Opinión

El Vino de las piedras, el perro Paco y yo

Ya hace algún tiempo que empezó a anunciarse, con mucha pompa, fanfarria y no menos dispendio, el que llaman "Vino de las piedras".
Javier Barreiro, escritor.
photo_camera Javier Barreiro, escritor.

Ya hace algún tiempo que empezó a anunciarse, con mucha pompa, fanfarria y no menos dispendio, el que llaman "Vino de las piedras". Tardé en enterarme a qué se refería y resultó ser el viejo Cariñena, cuyo Consejo Regulador de la Denominación de Origen había recurrido a este apelativo, quizá pensando que, pese a la excelencia del producto, algunos ignorantes asociaban Cariñena al vinazo de batalla de toda la vida. Lo cierto es que en el pasado, cuando se nombraban los vinos de Cariñena, el Priorato, Jumilla, Jerez o Valdepeñas, se hablaba de buenos caldos cultivados en tierras que eran las mejores del país para producirlos, Pero he aquí que, de pronto, el esnobismo apareció y señores químicos de mucha prosopopeya ayudaron a los nuevos ricos, en general, cantantes, futbolistas, actores y gentes a quienes les iba bien en sus negocios, a obtener vino tinto de alguna cualidad en lugares como Andorra La Vieja, a 2.000 metros de altura, Asturias, Segovia y otros desbarres por el estilo.

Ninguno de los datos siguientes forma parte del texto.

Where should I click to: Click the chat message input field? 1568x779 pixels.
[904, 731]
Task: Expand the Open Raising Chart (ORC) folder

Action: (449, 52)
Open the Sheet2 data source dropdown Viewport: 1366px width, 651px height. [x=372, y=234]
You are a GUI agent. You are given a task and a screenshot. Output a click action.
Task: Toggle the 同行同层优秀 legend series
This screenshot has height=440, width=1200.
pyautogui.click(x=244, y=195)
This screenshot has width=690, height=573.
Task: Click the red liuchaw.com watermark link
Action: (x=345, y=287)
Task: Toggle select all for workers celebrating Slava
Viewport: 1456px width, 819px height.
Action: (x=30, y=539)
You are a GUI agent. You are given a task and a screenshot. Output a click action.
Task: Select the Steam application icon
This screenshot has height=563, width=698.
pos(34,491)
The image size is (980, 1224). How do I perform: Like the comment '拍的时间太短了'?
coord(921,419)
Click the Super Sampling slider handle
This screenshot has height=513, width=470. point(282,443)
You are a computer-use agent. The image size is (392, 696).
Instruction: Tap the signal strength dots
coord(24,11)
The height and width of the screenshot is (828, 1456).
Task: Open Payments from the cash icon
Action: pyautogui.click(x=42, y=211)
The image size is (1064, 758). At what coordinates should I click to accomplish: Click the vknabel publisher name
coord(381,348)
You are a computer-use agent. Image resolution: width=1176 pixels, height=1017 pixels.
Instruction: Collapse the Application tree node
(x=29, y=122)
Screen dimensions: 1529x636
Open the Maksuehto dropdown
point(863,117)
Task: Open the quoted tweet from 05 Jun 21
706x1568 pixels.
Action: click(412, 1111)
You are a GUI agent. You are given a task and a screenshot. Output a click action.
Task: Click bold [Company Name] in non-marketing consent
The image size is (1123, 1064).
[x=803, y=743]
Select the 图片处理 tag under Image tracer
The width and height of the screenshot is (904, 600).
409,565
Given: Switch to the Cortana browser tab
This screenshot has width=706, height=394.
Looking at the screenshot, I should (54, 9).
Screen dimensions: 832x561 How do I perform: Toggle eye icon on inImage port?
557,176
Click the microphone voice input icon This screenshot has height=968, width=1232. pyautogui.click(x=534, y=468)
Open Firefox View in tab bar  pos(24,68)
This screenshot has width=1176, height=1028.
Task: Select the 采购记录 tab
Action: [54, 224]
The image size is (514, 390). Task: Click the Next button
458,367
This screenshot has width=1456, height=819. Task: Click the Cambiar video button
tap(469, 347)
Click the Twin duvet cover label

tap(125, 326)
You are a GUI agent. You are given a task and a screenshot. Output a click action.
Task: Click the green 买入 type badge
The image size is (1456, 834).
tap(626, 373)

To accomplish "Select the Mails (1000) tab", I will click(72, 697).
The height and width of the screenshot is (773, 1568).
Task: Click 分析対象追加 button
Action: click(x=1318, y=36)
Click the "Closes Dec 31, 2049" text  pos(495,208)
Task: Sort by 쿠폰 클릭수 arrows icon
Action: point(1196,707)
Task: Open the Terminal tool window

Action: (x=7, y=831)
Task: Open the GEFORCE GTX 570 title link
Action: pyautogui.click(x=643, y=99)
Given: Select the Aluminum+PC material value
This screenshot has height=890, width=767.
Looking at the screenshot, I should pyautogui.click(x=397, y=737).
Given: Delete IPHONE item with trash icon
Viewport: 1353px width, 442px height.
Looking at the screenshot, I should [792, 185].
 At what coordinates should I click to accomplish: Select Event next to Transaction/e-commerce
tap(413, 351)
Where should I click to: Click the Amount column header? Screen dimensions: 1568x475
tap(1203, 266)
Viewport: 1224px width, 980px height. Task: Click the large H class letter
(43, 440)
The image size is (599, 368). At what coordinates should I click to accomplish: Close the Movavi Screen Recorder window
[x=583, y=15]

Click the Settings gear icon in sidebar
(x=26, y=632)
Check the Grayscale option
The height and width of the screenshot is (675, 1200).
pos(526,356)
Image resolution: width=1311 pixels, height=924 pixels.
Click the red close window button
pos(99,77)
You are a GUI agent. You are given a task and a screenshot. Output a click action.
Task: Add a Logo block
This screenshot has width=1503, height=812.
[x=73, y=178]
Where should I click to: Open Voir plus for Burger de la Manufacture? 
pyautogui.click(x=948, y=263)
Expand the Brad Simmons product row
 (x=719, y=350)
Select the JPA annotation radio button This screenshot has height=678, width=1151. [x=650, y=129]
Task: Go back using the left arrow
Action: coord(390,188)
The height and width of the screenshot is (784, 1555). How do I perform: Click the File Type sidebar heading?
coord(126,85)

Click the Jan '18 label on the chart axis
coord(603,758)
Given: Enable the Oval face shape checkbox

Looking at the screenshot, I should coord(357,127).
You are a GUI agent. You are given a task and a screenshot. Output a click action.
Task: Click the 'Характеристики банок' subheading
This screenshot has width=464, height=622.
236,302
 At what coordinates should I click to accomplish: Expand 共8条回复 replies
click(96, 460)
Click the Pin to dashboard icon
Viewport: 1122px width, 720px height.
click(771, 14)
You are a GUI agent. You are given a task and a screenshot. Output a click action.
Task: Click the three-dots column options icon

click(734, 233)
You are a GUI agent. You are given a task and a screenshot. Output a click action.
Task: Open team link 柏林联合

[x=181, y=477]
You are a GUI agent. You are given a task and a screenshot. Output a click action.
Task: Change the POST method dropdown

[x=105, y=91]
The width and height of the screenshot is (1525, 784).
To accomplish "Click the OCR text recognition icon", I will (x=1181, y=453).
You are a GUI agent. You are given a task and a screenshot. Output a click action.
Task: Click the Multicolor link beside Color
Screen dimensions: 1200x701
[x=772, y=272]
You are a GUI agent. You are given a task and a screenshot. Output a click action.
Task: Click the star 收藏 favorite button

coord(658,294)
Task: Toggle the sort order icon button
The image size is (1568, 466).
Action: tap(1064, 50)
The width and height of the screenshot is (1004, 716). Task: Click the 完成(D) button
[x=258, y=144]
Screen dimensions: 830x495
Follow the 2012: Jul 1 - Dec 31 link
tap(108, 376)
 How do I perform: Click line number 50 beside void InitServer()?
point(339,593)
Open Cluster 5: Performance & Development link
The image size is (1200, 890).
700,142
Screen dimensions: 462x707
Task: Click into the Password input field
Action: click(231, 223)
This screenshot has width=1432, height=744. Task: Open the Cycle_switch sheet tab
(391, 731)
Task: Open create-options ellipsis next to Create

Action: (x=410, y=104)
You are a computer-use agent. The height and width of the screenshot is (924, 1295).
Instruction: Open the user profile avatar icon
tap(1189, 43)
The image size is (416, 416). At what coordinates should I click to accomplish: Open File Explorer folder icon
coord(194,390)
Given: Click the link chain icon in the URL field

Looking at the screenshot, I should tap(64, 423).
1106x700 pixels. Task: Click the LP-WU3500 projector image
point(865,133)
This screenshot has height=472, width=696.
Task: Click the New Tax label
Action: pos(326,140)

Daba igual que la relación calidad-precio fuera un desmán en relación a la de los vinos tradicionales. Quienes querían estar “a la page” se gastaban lo que fuera por beber el vino de Serrat o el de Iniesta o por invitar a sus amigos a ese vino casi acariciado por las olas del Cantábrico o las nieves perpetuas. Los enólogos, bien dirigidos económicamente por el marketing bodeguero, recomendaban esos experimentos, como la caterva de doctores en perrología te aconseja como “mascota” un aborto de la genética perruna que no puede ni moverse, en vez de un pastor alemán, un perdiguero de Burgos o un chucho callejero de Valladolid, que de allí procedían los célebres Cipión y Berganza del cervantino Coloquio de los Perros, cuya lectura debería recomendarse a quienes hoy compran o adoptan un cánido.

Por cierto, ningún amante de los lobos y sus descendientes debía dejar de visitar en su visita a la capital la deliciosa estatua erigida por el Ayuntamiento de Madrid en memoria del perro Paco en la esquina de la calle Huertas que confluye con la de Jesús y a pocos metros del Paseo del Prado. La iniciativa se debe a Manolo González, presidente de la Asociación de Comerciantes de El Rastro y al empresario y promotor artístico Manolo Marqués y, ¿por qué ocultarlo? al firmante, que escribió una relación sobre la historia de este perro tan querido por los habitantes del Madrid de mediados de los ochenta del pasado siglo.  Estar con el perro Paco es estar en la vanguardia, pero no en la de los lechuzos, sino en la de verdad, en la de Rimbaud y los fumistas.

Los queridos compañeros perrunos hacen que nos olvidemos del Cariñena, que, junto a otras, es la más antigua de las Denominaciones de Origen desde 1932. Se han encontrado vasijas que lo contenían del siglo III antes de la era cristiana y un monarca tan serio y respetable como Felipe II fue recibido en 1585 con sendas fuentes dispensando vino tinto y blanco. Lo mismo me sucedió a mí cuatro siglos después en las fiestas patronales. Ya no quedaba manando más que la de vino tinto, a la que me amorré con entusiasmo juvenil que disipó un tierno infante proyectando un balonazo al líquido que colmaba la pileta y me puso perdido, lo que llenó de alegría al nene y castigó mi afección al vicio.

Si no sabía usted que el Conde de Aranda obsequió a Voltaire con vinos de la comarca, se lo recordarán los sabios del Consejo Regulador que nos cuentan que el genial enciclopedista comentó: “Si este vino es de vuestra propiedad (...) la tierra prometida está cerca”.

Lo dijo François-Marie. No hay más que hablar: punto redondo.